> [SOURCE PASSAGE]:

We might be fucked, sir.
Fallen Rib
Today, I'm the weirdo in the library.

I found a 3-piece stereo at the local salvage-from-landfill shop for next to free, and brought it into my university office to pump out the sound from my computer during long boring Zoom meetings where I just sit back and watch the talking heads. And, occasionally listen to music - if the offices next to mine are empty (walls are thin). Anyway, I don't yet have the cable needed to connect it to my computer but I wanted to test it so I went to the university library and found a couple of CDs.

After I found the disks, I sat down at a library computer to look for a book or two - I'm interested in Australian popular music (one of the disks is Disk 1 of a 5-disk set of greatest Australian hits of the second half of the 20th century) and I was hoping to find something to read when I don't feel like working. Everything was online only, so I'll read them online or download the PDFs at my office. Oh well, I'll check these two disks out.

> [LISTED ENTRIES]:
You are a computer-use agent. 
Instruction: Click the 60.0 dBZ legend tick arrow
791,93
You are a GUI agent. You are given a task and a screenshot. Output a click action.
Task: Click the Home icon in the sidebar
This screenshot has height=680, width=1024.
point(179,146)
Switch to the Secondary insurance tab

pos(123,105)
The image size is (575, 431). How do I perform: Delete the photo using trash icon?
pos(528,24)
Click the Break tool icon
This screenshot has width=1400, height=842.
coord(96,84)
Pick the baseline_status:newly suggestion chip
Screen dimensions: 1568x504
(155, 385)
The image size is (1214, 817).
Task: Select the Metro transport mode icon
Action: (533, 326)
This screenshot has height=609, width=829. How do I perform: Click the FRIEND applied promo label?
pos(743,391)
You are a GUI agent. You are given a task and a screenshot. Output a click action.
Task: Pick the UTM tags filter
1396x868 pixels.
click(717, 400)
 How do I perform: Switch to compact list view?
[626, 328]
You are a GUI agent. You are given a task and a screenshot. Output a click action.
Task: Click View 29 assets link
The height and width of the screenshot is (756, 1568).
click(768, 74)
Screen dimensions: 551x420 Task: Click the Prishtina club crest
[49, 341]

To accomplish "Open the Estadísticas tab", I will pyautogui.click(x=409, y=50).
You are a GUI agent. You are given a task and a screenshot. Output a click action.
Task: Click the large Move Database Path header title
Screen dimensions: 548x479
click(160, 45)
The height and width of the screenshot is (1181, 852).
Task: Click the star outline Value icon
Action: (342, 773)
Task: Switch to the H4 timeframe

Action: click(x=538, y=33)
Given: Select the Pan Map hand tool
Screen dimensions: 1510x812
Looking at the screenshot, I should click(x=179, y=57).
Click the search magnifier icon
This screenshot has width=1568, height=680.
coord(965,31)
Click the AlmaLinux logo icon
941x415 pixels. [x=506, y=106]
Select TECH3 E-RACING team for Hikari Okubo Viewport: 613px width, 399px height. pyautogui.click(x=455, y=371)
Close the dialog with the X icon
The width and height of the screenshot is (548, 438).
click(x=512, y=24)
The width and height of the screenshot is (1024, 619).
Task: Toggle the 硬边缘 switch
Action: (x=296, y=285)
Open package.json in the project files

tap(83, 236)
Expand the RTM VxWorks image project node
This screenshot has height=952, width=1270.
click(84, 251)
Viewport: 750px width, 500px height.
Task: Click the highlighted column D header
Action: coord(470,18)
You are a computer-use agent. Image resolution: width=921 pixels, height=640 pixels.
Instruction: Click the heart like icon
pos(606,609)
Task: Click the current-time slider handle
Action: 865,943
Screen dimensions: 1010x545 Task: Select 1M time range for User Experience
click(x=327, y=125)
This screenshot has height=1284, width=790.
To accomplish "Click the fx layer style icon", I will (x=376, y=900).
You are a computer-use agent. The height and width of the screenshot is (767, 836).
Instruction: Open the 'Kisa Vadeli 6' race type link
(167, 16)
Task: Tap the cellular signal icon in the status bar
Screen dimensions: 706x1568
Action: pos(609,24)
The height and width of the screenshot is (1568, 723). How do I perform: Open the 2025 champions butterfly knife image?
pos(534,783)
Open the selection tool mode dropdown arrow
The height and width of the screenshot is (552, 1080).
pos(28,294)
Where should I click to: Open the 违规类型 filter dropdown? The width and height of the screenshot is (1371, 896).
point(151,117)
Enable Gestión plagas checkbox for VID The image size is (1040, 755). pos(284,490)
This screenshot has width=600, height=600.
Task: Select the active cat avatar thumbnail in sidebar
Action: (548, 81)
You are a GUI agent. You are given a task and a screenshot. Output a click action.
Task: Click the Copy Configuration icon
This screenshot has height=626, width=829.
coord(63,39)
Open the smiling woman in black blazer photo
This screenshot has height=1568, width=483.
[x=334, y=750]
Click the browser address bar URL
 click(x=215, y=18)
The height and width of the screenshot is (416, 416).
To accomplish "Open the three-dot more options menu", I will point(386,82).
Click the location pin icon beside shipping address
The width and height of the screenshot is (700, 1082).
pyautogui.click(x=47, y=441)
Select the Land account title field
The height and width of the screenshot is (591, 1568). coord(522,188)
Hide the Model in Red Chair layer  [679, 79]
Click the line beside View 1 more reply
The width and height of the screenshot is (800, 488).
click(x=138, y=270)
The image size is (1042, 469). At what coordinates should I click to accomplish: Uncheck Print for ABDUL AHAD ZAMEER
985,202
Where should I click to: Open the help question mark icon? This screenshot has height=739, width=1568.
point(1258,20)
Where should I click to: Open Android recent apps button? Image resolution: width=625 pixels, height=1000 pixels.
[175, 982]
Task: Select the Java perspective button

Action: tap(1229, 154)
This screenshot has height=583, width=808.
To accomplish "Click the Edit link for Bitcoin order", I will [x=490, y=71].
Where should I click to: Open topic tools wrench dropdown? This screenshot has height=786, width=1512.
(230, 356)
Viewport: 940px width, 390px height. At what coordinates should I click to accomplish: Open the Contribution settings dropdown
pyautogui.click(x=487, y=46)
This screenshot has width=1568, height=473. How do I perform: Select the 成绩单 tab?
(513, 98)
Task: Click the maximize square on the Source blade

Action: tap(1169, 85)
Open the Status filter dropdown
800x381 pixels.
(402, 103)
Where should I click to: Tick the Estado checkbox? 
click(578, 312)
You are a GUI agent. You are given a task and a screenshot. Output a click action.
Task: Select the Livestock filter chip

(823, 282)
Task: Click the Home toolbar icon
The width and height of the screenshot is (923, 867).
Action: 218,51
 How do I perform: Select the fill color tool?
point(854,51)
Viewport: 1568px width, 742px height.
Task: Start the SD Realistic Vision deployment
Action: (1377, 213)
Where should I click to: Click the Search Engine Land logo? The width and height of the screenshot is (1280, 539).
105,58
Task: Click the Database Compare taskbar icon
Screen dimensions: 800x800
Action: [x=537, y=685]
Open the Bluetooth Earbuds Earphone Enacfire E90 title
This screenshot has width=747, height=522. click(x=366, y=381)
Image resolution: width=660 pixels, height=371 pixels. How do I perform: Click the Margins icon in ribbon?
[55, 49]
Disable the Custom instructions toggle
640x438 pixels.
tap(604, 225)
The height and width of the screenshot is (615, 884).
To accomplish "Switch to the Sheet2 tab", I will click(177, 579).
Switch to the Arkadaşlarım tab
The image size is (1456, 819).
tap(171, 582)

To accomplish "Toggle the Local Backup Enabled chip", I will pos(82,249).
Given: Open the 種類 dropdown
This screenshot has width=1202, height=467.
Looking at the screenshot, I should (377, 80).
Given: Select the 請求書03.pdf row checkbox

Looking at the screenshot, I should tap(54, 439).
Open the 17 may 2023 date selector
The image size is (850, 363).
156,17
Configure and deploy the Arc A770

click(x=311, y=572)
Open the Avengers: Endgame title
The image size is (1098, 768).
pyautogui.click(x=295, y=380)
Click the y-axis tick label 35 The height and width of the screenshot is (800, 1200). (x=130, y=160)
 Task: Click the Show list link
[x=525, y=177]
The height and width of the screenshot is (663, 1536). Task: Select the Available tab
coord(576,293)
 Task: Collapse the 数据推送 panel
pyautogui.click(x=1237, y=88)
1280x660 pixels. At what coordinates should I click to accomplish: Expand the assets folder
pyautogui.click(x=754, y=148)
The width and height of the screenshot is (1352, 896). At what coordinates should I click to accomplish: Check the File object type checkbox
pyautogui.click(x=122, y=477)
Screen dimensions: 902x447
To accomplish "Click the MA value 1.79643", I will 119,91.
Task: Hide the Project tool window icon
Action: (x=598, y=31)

> [REQUIREMENTS]:
1. In the library passage, switch "Australian popular music" to "Australian folk music" and write out the stretch that begins at the words "After I found" and stops after "two disks out.".
2. Decide whether each statement agrees with the library passage. Answer yes or no and quote the words that decide it.
(a) The writer got the stereo from a salvage-from-landfill shop.
(b) The writer already has the cable needed to connect the stereo to the computer.
(c) The books the writer looked for were available in print.

> [COMPLETED EXERCISE]:
1.
After I found the disks, I sat down at a library computer to look for a book or two - I'm interested in Australian folk music (one of the disks is Disk 1 of a 5-disk set of greatest Australian hits of the second half of the 20th century) and I was hoping to find something to read when I don't feel like working. Everything was online only, so I'll read them online or download the PDFs at my office. Oh well, I'll check these two disks out.

2.
(a) Yes: "I found a 3-piece stereo at the local salvage-from-landfill shop for next to free"
(b) No: "I don't yet have the cable needed to connect it to my computer"
(c) No: "Everything was online only"